Word count: 162–270 words per episode.
This Week in Startups — "When Will Openclaw go Mainstream? | E2252"
Runtime: 62 min | Host: Jason Calacanis | Guest: Matthew Berman (YouTube), Ryan Yaneli (Nextvisit), Jason Grad (Massive)
For: Technologists and founders looking to understand the consumerization of AI agents. This episode provides a down-to-earth assessment of OpenClaw's readiness for mainstream adoption, highlighting the technical hurdles and security concerns that still keep this powerful tool in the realm of "tinkerers."

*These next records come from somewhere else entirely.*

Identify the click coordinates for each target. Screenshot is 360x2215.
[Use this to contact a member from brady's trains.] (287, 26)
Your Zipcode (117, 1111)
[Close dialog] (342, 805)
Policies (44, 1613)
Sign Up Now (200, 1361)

This episode explores OpenClaw's path to mainstream adoption. YouTuber Matthew Berman emphasizes its current "tinkerer's dream" status, not yet ready for one-click installation, and sees a significant opportunity for Google to integrate AI services. Ryan Yaneli discusses OpenClaw's potential to democratize powerful tools, while Jason Grad unveils "Clawpod" to simplify complex workflows. The guests debate the necessity of a "killer use case" for widespread adoption, with Matt highlighting Meta's acquisition of Manus AI as a key signal. Concerns about agent security risks, context loss in LLMs, and Anthropic's policy changes impacting OpenClaw usage are also discussed, providing a grounded perspective on the future of AI agents.
"I don't think it's quite there. I think this is really a tinkerer's dream. Right now you have to install it locally. You're still trying to iterate rapidly, figure out what works, what doesn't work." — Matthew Berman
Connects to: OpenClaw Consumer Adoption & Mainstream Readiness, AI agent security risks, Context loss in LLMs, Google to lead OpenClaw integration, Anthropic policy change regarding pro plan usage with OpenClaw, Killer use case needed for OpenClaw mainstream adoption, Low loyalty to AI models
Word count: 163–272 words per episode.